Is it safe to do multivessel PCI when you are supporting a patient with cardiogenic shock with Impella? Dr. Lemor discusses survival rates in patients in the NCSI registry, with AMI cardiogenic shock and Impella® support, undergoing multivessel or culprit vessel PCI.
Over the past few years, guideline recommendations regarding multivessel PCI have changed. For example, in 2013, the AHA/ACC recommendation was “PCI should not be performed in a non-infarct artery at the time of primary PCI in patients with STEMI who are hemodynamically stable.” By 2015, however, the guidelines had changed to state, “PCI of a noninfarct artery may be considered in selected patients with STEMI and multivessel disease who are hemodynamically stable, either at the time of primary PCI or as a planned staged procedure.”

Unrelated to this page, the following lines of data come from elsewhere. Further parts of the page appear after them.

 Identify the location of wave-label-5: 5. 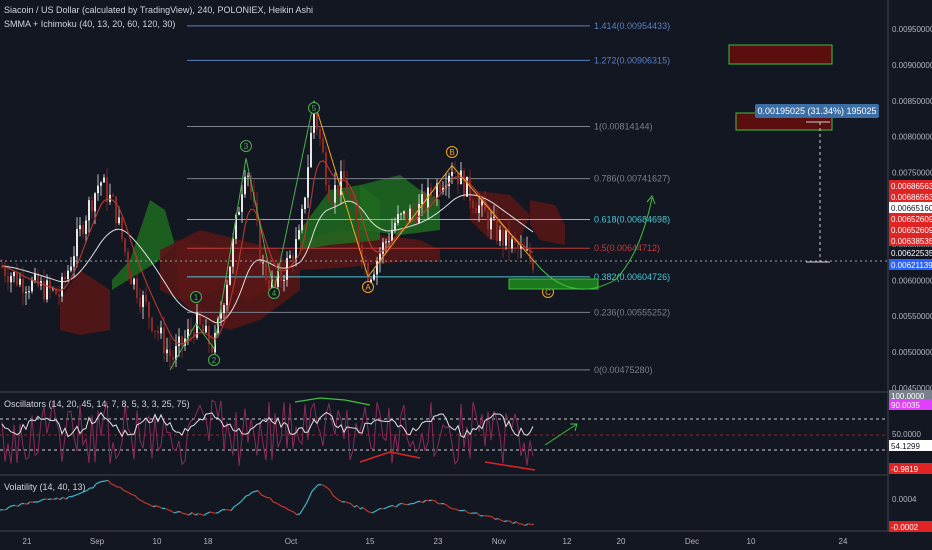
(314, 108).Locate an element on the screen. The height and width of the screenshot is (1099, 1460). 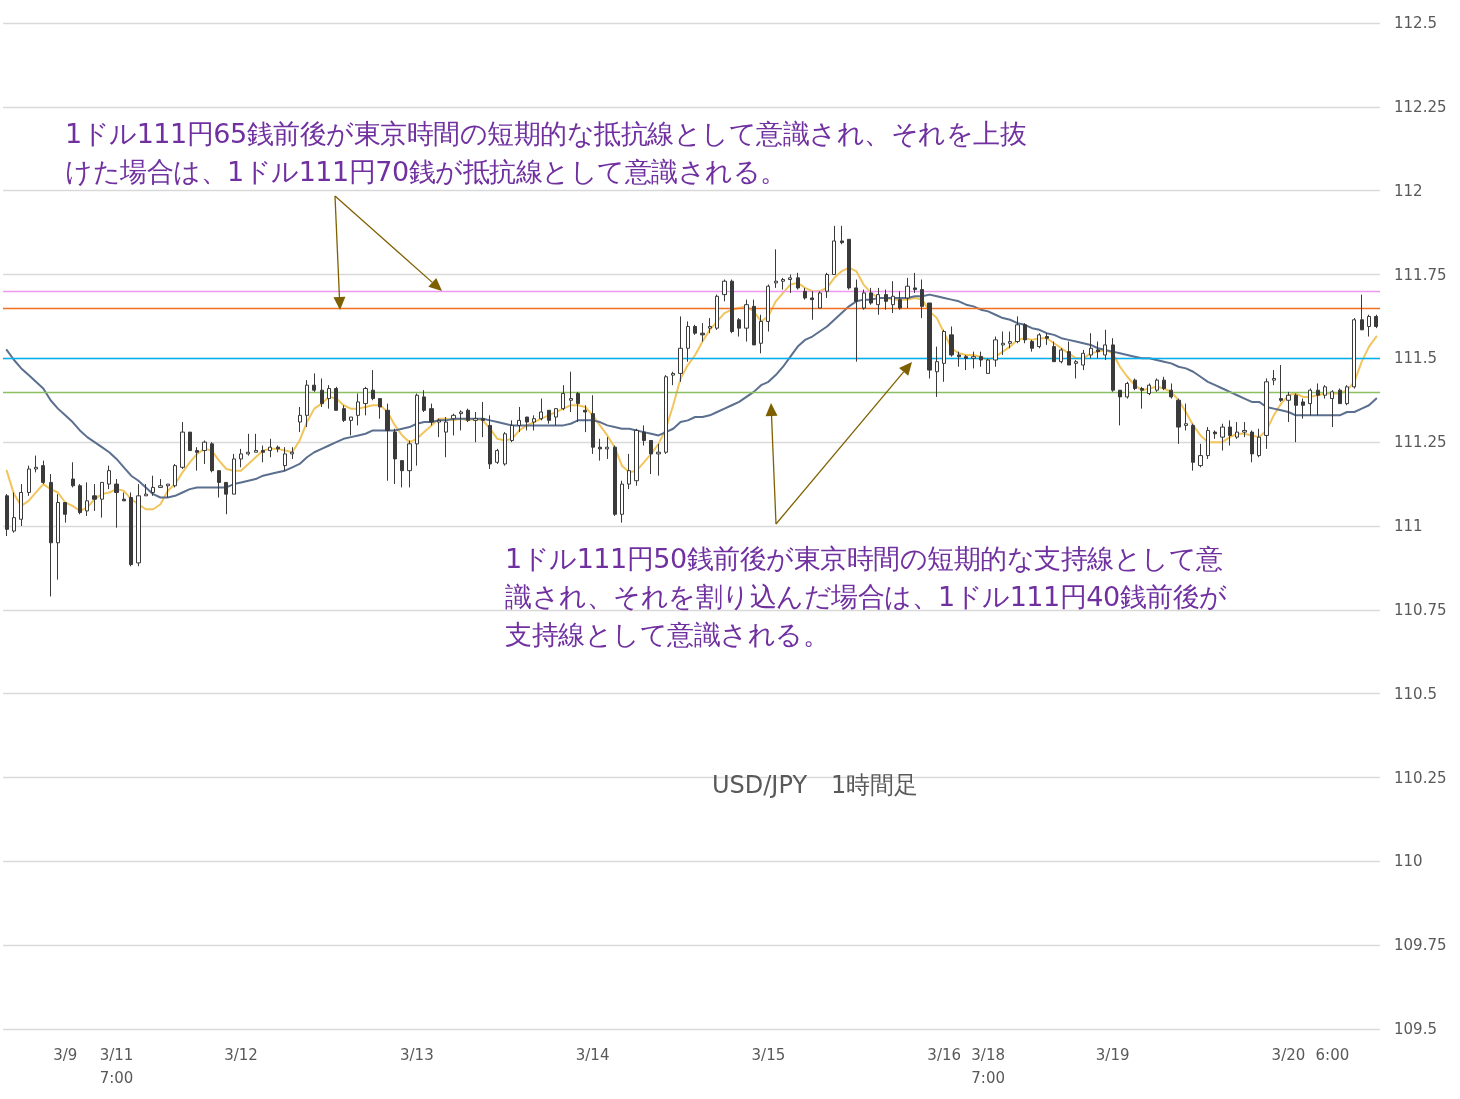
y-tick-label: 109.5 is located at coordinates (1416, 1029).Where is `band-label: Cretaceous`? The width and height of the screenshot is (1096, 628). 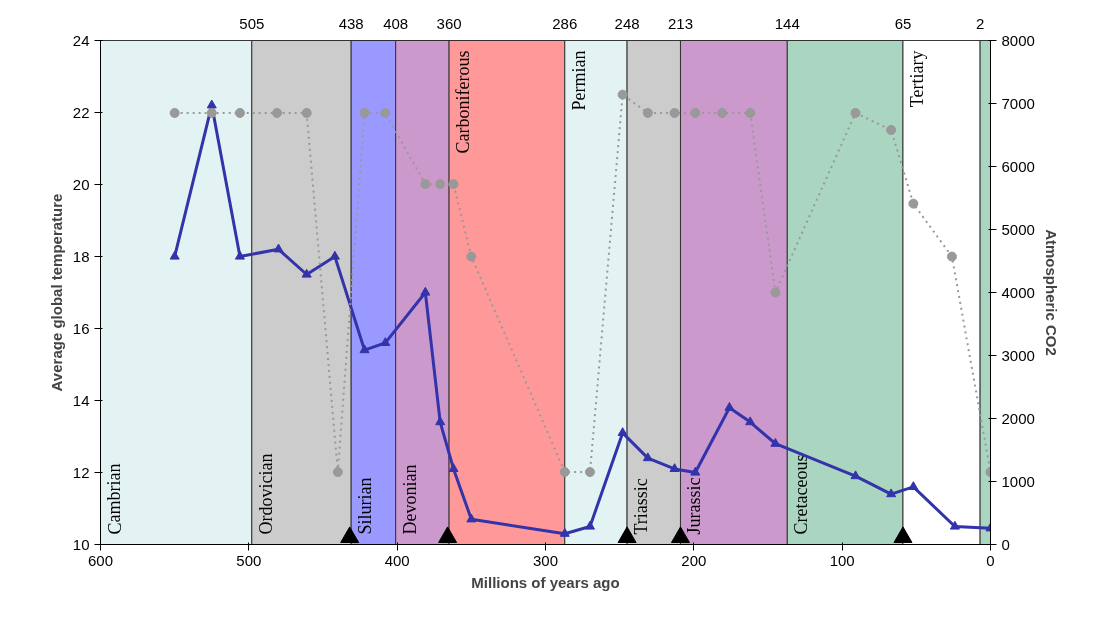
band-label: Cretaceous is located at coordinates (802, 494).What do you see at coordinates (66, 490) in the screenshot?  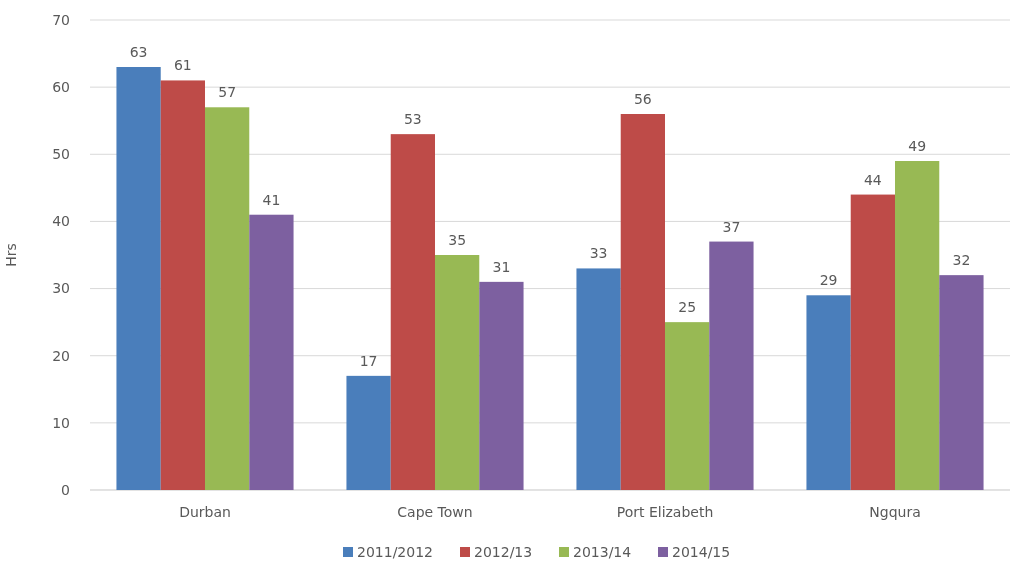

In the patient population Dr. Lemor studied, about 65% of the patients had multivessel CAD. The treating interventional cardiologists decided whether to perform multivessel PCI or culprit vessel PCI. A majority (64%) of the patients with multivessel CAD underwent multivessel PCI while 36% underwent culprit vessel PCI.
In his discussion of results, Dr. Lemor explains that the sample size was small and did not show statistically significant differences. However, in patients with pre-Impella lactate ≤4, survival was 84% in the multivessel PCI group compared to 70% in the culprit vessel group. In addition, he notes, “There was a trend of benefit in actually doing multivessel PCI in special subgroups, like diabetic patients, patients with systolic heart failure, patients with prior CABG, or patients that presented with NSTEMI.”
In terms of overall survival, Dr. Lemor notes survival rates of 71% in patients who underwent multivessel PCI and 74% in those who underwent culprit vessel PCI. “There was no statistical significance between both groups,” he states, “as well, no difference between the rates of AKI.”
Thus, in answer to the question of whether it is safe to do multivessel PCI when you are supporting a patient with cardiogenic shock with Impella, Dr. Lemor concludes, “Our results show that there is no difference in the mortality or rates of AKI when you do multivessel versus culprit vessel in someone that presents with AMI cardiogenic shock and is supported with an Impella device.”